Cantillon
Inside the world of business
Cantor's Dolmen takeover will add spice
It’s taken more than a year to close but barring a late hiccup it appears that Dolmen Stockbrokers takeover by Cantor Fitzgerald will happen in the next week or two.
Various technical and regulatory issues that surround financial mergers these days are thought to be the main reason why the deal has taken so long to consummate.
Cantor is believed to have also eyed up Seán Quinn-backed NCB Stockbrokers.In the end, NCB did its own deal with South African bank Investec.
Dolmen chief Ronan Reid is expected to manage the business in Dublin but the name is likely to change to Cantor Fitzgerald Ireland. We can also expect Cantor to appoint a couple of senior executives to the Irish company’s board.
We can take it as read that Cantor sees an opportunity in Ireland by executing this deal and there is every expectation that the business will grow over time. Indeed, Dolmen has been recruiting new staff in the past year or so.

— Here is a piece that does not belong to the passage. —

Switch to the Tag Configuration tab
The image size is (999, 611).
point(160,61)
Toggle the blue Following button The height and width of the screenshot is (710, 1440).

Cantor’s arrival here will no doubt be cited as an endorsement of Ireland’s improved image overseas.
Cantor’s arrival might prove to be well timed. After three dreadful years, there is evidence international investors are once again keen to buy assets in Ireland, which is perceived to be back on track and offering far better value than in the bubble years. The proposed purchase of the Burlington Hotel in Dublin by private equity heavyweight Blackstone is but one small signal of this.
Being part of Cantor will give Dolmen access to institutional buyers that they most probably would not have been able to secure as an independent entity.
It also has the potential to spice up the market here. Davy and Goodbody have traditionally dominated the market here for equities, bonds, debt financings and such like.
Cantor is regarded as an entrepreneurial buisness. It lost 658 of its 960 New York-based employees in the 9/11 terrorist attacks, which would have wiped out most businesses. Slowly but surely it was rebuilt over time and it will be interesting to see what impact its makes in Ireland.
British energy policy blows hot and cold
Britain’s energy and climate change secretary, Ed Davey, and his junior minister, John Hayes, reportedly differ over future energy policies.
Hayes is Euro-sceptic and is well-known for his opposition to the development of more onshore wind farms in Britain.
He signalled as much recently when he said that the country could meet renewable targets with what is already built and a small proportion of what’s in the planning system – “end of story”.
His boss, on other other hand, says that there are “no caps” on onshore wind, which he argues is cheap and will play an important part in the future.
From Ireland’s point of view, those differences don’t matter a whole lot. The Republic and Northern Ireland have a single power market. That market is on track to achieve its target of meeting 40 per cent of all electricity from renewable sources by 2020.
However, some industry figures here were concerned that Hayes’s scepticism about renewables could hit plans for an Irish-British inter-governmental agreement that would allow renewable operators in the Republic to plug directly into the national grid on the island of Britain and sell their electricity there.
That deal is still on track, as responsibility for it has reverted back to Davey’s charge.